Пламя костра заискрилось от капель шампанского, как от крупинок магния. Жаркие языки вытянулись к ветвям, за которыми пряталась Луна. И Нестор увидел профили еще двух женщин, сидящих лицом друг к другу. Они расположились на камнях, поросших мхом. Не было на них ни сари, ни чоли – они были одеты по-мужски. На головах были тюрбаны, тело скрывали туники с длинными рукавами, на ногах – длинные штаны, заправленные в короткие сапоги. Одеяния были кроваво-алые. Тут же, прислоненные к камням, на ребрах стояли небольшие кожаные щиты полуэллиптической формы. В землю были воткнуты два коротких прямых меча без ножен – ножны были небрежно брошены поодаль.

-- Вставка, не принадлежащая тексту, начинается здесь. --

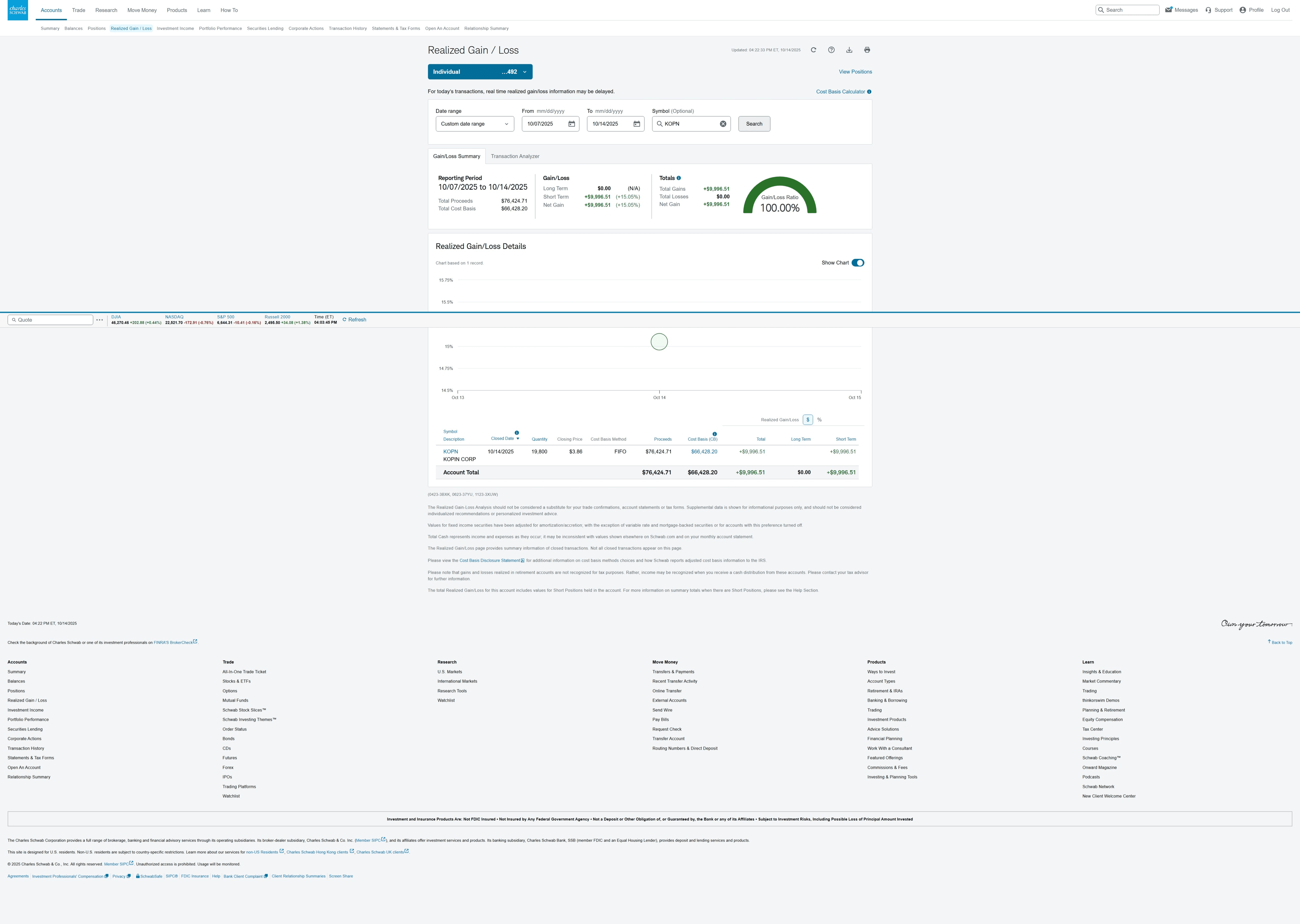Click the download export icon

[x=849, y=50]
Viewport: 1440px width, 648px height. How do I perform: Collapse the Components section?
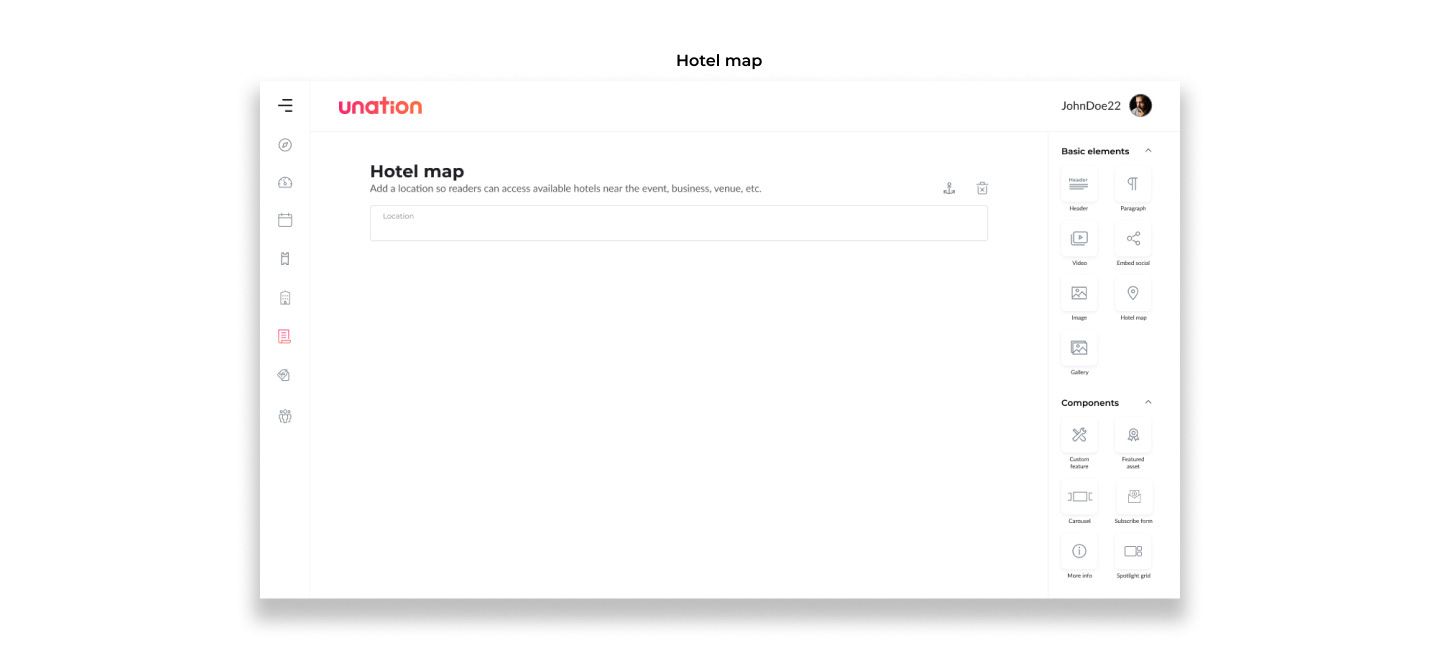tap(1148, 403)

Соня и Фея – две прекрасные воительницы. Нестор вспомнил магический круг, вытоптанный в черной грязи на поле битвы, и двух танцовщиц в камизах, стянутых дупаттами. Вспомнил чарующий перезвон кинкини на их ногах и сияние бриллиантов в носовых кольцах-нат. А еще вспомнил двух очаровательных утренних гостий на Кисельной,8 в забавных свитерах с мишками и шишками. И вспомнил «племяшек» Волха, профессиональных спутниц для солидных мужчин, притягивающих мужские (да и женские!) взгляды откровенными нарядами в барчике у мини-гольфа.
Сейчас светленькая и темненькая «племяшки» Семена Немировича были в красных одеждах. И красный – цвет страсти – им несказанно был к лицу. Казалось, они беседовали друг с другом, хотя Нестор был уверен, что каждая из них обращается именно к нему.

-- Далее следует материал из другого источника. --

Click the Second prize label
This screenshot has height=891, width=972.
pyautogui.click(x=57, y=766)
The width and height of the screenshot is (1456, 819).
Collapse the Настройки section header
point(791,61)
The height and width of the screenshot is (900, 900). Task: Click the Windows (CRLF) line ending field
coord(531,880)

– Как думаешь, – спрашивала Соня у Феи (или у Нестора?), – в ком больше героизма: в поваре, на котором пестрый фартук, или в бравом солдате в походной униформе?
– Надо поставить их рядом и глянуть, – подумав, заключила Фея.
– Поставь и глянь, – разрешила ее собеседница.
Фея снова задумалась на секунду, затем сообщила:
– Повар будет толще и румянее. Хотя ты говоришь, что солдат в походе, значит, на спецпайке. Даже не знаю… С точки зрения хищной сексуальной пластики, солдат, конечно, впечатляет больше. Но плотные люди – добрее, а я люблю добрых. Если на сегодня, то – солдат. Если на три дня и более – повар.
– Я о героизме, а не о «хищной сексуальной пластике» или какой-то абстрактной доброте, – напомнила Соня.
– А разве, это не одно и то же? – искренне удивилась Фея.
Соня подкинула в костер несколько поленьев, потом вернулась к разговору.
19
– Героизм – явление социально ориентированное, – пояснила Соня всем сидящим у костра и стоящему в кустах на краю поляны Нестору. – Герой свершает действия не в личных интересах, а в интересах народных масс, а еще лучше – в интересах передовых классов. Героизм требует от человека готовности к самопожертвованию.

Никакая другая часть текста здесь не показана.